• Aim:
Print the tea-tasting passage below word for word.

— BEGIN Given text —

I am using the double whammy of gaiwan and aroma cup set to brew the leaves, and I am pleased to say that I have not once spilled or burned myself while doing the epic cup flip. As a notoriously clumsy person, this is really an impressive feat! The brewed leaves are sweet and creamy, and of course very floral, it blends the aroma of jasmine, orchid, honeysuckle, and gardenia in a heady floral dance. The liquid, ok guys, I am going to be honest, I am at a loss for words, almost. Imagine taking the nectar of these flowers and making a cup of it, it smells just like that, honey sweet and delightfully floral. I spent quite a bit of time sniffing the tea, it was a good way to wait for it to cool.
The flower nectar comparison continues! Good heavens this is delicious, it is of course a bit mild because it is a first steep, but it is delightfully smooth. The creamy notes mixed with the smooth texture gives it a bit of a buttery feel, which makes my mouth happy, it coats the mouth with sweetness and floral notes. And oh those heady floral notes, it blends jasmine, orchid, and gardenia perfectly, it manages to be intensely floral while not being like perfume. First steep is made of win.

— END Given text —
— BEGIN Records shown —

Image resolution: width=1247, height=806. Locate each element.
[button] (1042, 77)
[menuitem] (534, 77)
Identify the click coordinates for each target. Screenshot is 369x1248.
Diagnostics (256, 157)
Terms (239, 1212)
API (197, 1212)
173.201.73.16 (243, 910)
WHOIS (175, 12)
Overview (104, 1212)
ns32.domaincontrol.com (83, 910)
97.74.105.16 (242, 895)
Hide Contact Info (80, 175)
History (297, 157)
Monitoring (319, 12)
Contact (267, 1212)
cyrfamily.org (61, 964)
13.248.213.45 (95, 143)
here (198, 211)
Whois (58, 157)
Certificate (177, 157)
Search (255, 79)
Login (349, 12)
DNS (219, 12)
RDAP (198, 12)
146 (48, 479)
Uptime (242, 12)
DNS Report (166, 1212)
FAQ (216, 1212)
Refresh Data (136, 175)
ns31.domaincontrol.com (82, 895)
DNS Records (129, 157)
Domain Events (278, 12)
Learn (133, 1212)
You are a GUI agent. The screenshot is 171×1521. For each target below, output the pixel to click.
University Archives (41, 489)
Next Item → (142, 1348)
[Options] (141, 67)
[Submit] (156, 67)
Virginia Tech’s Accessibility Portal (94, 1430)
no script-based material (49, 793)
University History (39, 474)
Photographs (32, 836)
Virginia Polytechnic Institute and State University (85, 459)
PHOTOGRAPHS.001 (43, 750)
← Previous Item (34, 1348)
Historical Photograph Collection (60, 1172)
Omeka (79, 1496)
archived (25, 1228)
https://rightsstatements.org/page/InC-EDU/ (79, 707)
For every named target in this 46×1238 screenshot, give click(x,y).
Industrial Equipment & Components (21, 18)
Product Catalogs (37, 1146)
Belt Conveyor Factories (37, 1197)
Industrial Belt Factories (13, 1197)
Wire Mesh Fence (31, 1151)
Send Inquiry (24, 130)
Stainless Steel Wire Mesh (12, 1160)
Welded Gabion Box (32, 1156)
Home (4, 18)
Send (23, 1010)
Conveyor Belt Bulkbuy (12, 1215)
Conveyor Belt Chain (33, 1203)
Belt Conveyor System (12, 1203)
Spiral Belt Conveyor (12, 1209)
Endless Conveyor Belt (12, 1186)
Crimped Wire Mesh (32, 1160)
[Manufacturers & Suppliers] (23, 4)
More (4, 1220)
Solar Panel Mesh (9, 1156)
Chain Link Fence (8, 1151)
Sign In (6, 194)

— END Records shown —

• Solution:
I am using the double whammy of gaiwan and aroma cup set to brew the leaves, and I am pleased to say that I have not once spilled or burned myself while doing the epic cup flip. As a notoriously clumsy person, this is really an impressive feat! The brewed leaves are sweet and creamy, and of course very floral, it blends the aroma of jasmine, orchid, honeysuckle, and gardenia in a heady floral dance. The liquid, ok guys, I am going to be honest, I am at a loss for words, almost. Imagine taking the nectar of these flowers and making a cup of it, it smells just like that, honey sweet and delightfully floral. I spent quite a bit of time sniffing the tea, it was a good way to wait for it to cool.
The flower nectar comparison continues! Good heavens this is delicious, it is of course a bit mild because it is a first steep, but it is delightfully smooth. The creamy notes mixed with the smooth texture gives it a bit of a buttery feel, which makes my mouth happy, it coats the mouth with sweetness and floral notes. And oh those heady floral notes, it blends jasmine, orchid, and gardenia perfectly, it manages to be intensely floral while not being like perfume. First steep is made of win.